Resuming the walks reports, after last week’s walk was lost to Sarah’s jet lag. And reflecting on time’s effects on caring, friendship and mortality.
This week’s walk is now more normally done as a run. Was introduced to Sarah as a run, in fact, by her former running mates, the ones who disappeared soon after Sarah’s diagnosis. But today I’m doing it as a walk. Because running with a camera is hard. And because I want time to think.
The route was originally known as ‘Camp Hill’ – but we call it ‘Lost Liverpool.’ It’s a mostly off-road route that shows you a version of Liverpool very few people get to see. Very, very rich, eighteenth century Liverpool. We will walk along ancient lanes where elegant horse-drawn carriages once drove. And I will show you some of the houses of the slave traders.
If you want the documented history of these people and their places, it’s not hard to find. And in Liverpool there is a whole museum which attempts some kind of recompense and recognition for the genocides they committed. But in walking through their landscape today, I’m consciously walking through time, and reflecting on the effects time is having on me. Thinking about caring, friendship and mortality.
Thinking rather than talking because I’m on my own again. Sarah, having only just got over her jet lag, has woken up with a cold, passed on by me, possibly, from earlier in the week. And has immediately taken to her chaise-longue. Which is the understood signal between us for me to step back into my ‘care-giver’ role. Not that we’re worried by colds. We welcome them, in fact, as a sign that Sarah’s immune system is in healthy working order. But when she goes ‘down’ with something now, it seems natural to us to immediately put her on special care.
First that means ‘Frighten Juice.’ This is a concoction of crushed garlic steeped in lemon juice, and diluted slightly in hot water. It’s hard to drink without gagging, but we’ve found it’s perfectly capable of frightening off most common ailments fairly quickly.
Next there’s peace, quiet, a book about gardening, friendly attention and then a short nap. While I go to the shops for fresh food possibilities and sore throat lozenges.
I make a smoothie with bananas, mango and yoghurt which goes down well. A bit later two Pains au Chocoalt seem to help too. The fridge, fruit bowls, shelves and bread bin are loaded and ready for whatever will be best for her.

— RECORDS —
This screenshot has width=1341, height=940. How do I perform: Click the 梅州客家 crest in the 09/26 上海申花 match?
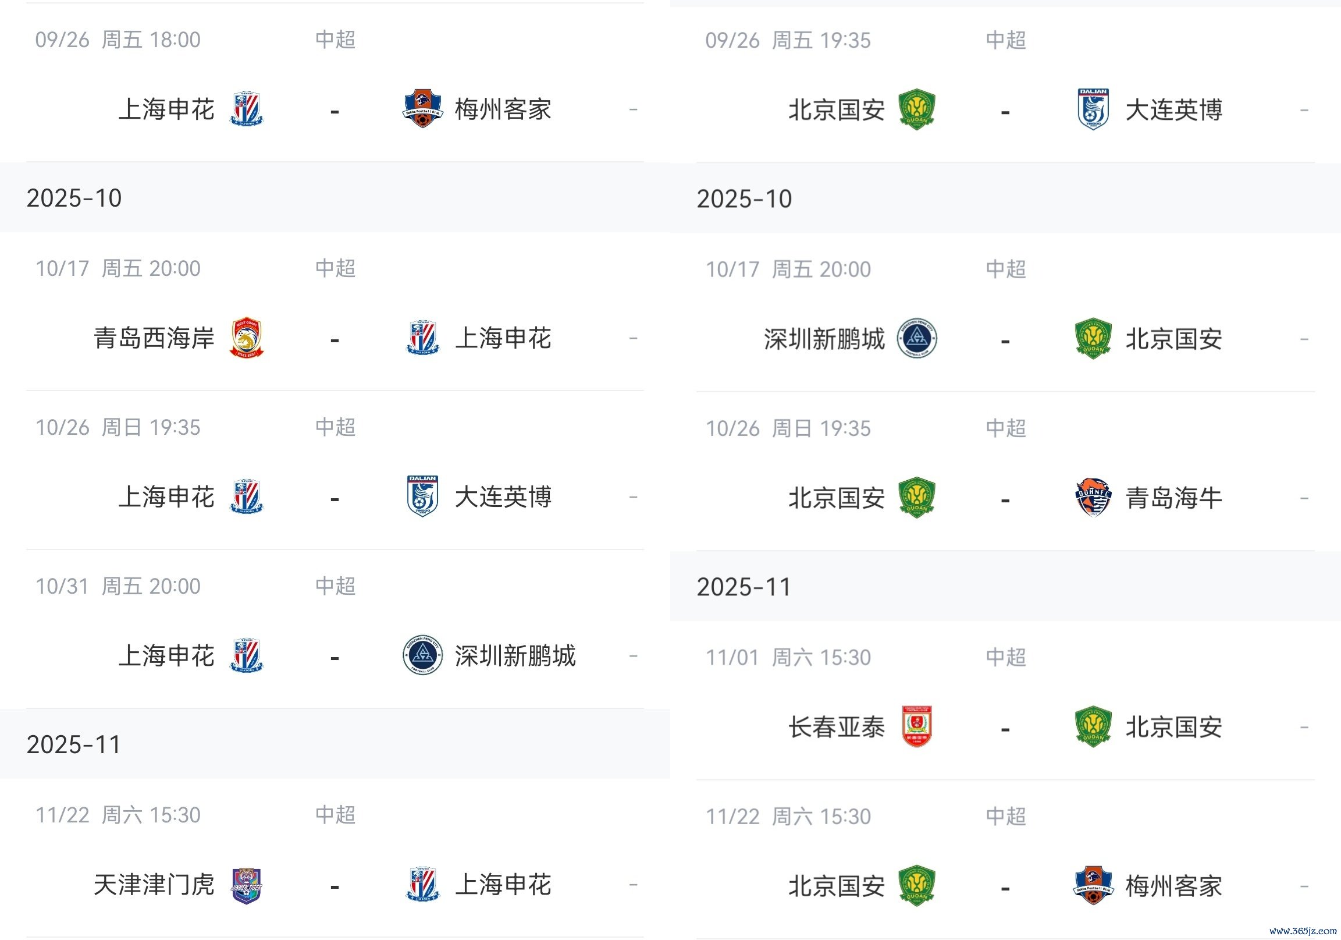(422, 109)
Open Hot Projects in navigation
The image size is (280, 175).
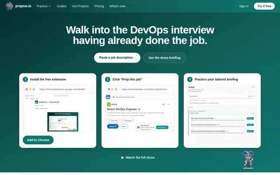pos(81,6)
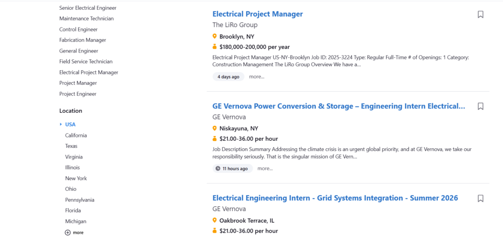
Task: Expand the LiRo Group job description via more
Action: click(256, 77)
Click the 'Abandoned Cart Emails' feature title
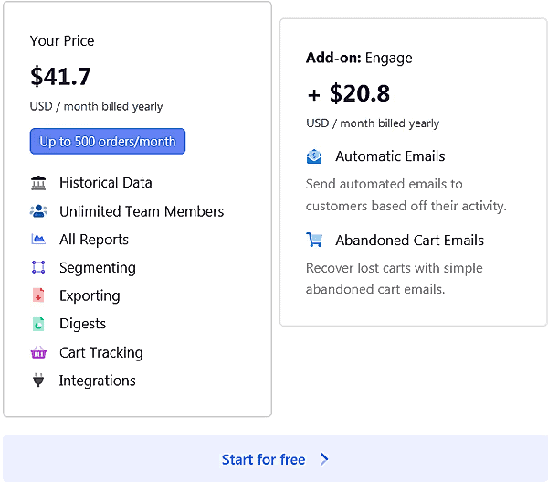 [x=409, y=240]
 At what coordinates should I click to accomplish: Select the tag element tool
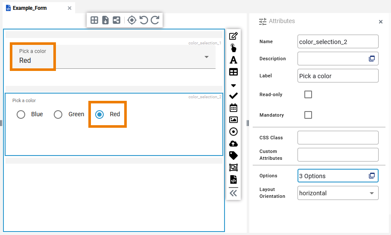pyautogui.click(x=233, y=156)
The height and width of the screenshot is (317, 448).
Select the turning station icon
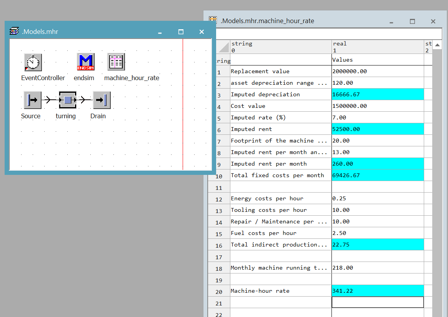[68, 100]
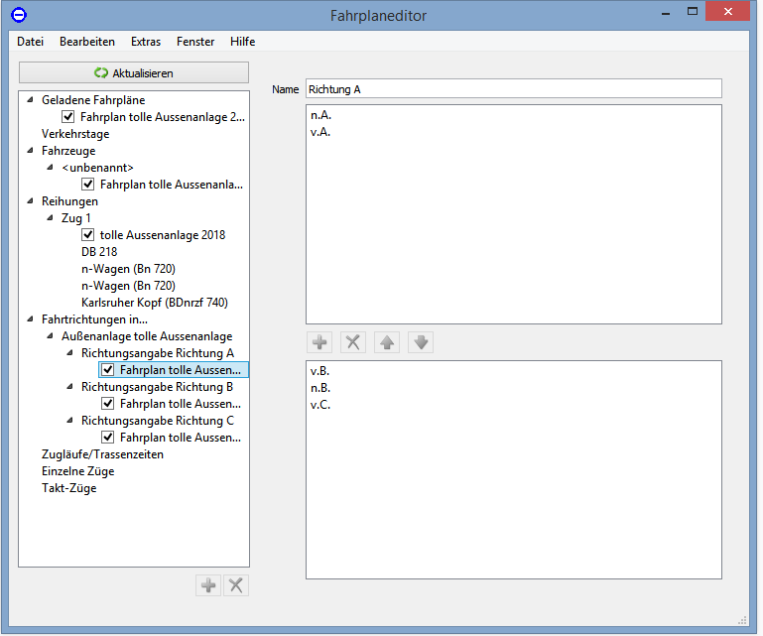Click the delete icon below the tree panel
The image size is (763, 636).
236,585
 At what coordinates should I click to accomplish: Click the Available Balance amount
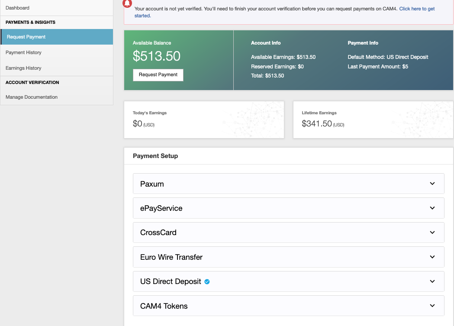coord(157,56)
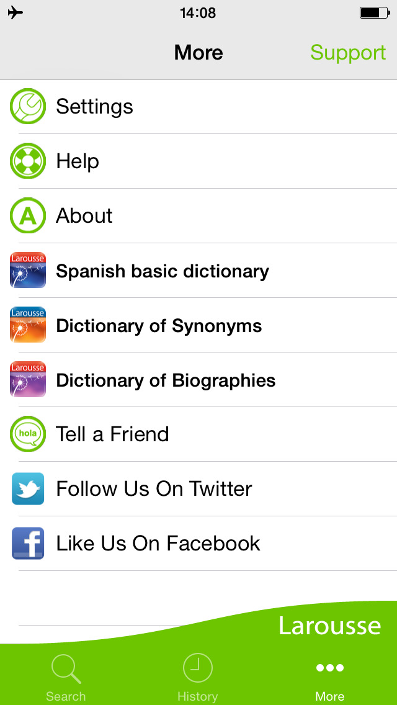Tap the purple Larousse Biographies icon
397x705 pixels.
(28, 380)
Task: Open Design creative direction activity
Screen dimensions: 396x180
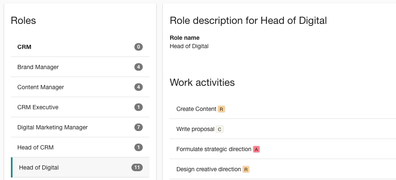Action: 283,169
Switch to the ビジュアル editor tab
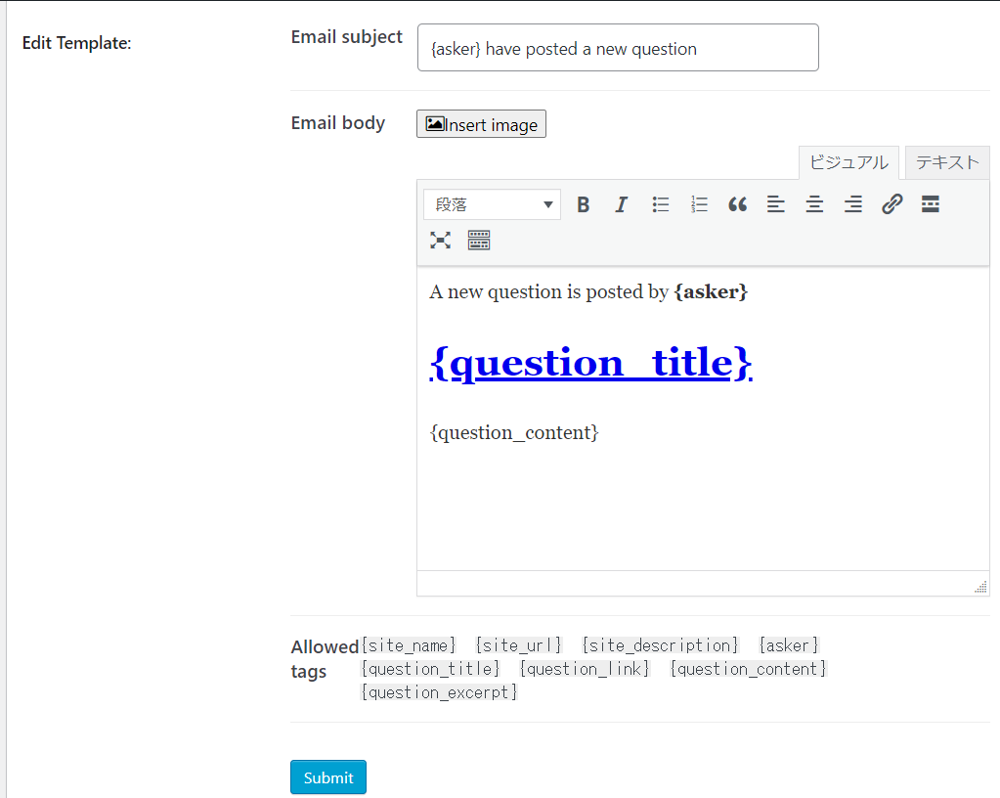The height and width of the screenshot is (798, 1000). (x=848, y=162)
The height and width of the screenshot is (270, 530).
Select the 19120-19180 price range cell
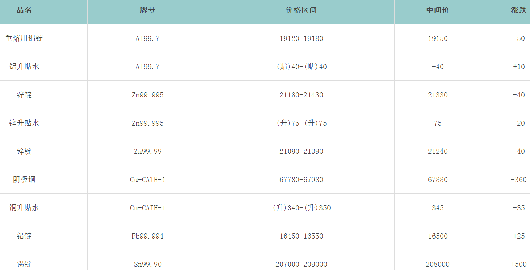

— WHAT YOU ARE ASKED TO DO —
Continue the walk report on the Lost Liverpool route and caring for Sarah, picking up after its last sentence above the listing.

— TASK RESPONSE —
I have been doing this level of caring and more for most of the past five years. Some of it to support Sarah’s treatments and surgery. Much of it, though about food and drink. We are what we eat. And what Sarah eats has been a big part of my caring. Caring that is never stressful anymore. It just is. I walk on.
And I think about friendship. Particularly today I think about the dear friend who I’ve just noticed this morning has ‘de-friended’ me on Facebook. I know Facebook isn’t real friendship. But I’d thought this person was a real friend. I’d thought she would last me forever. There’s been no falling out. Just a reluctance to respond, and then a sudden turning off of the tap of friendship, for now, by my friend. And what I think, as I walk along through centuries of history is that time will tell. No permanent damage has been done by either of us. You are still my friend. And in time I hope ours is the kind of real friendship that survives life’s ups and downs. Go well my friend.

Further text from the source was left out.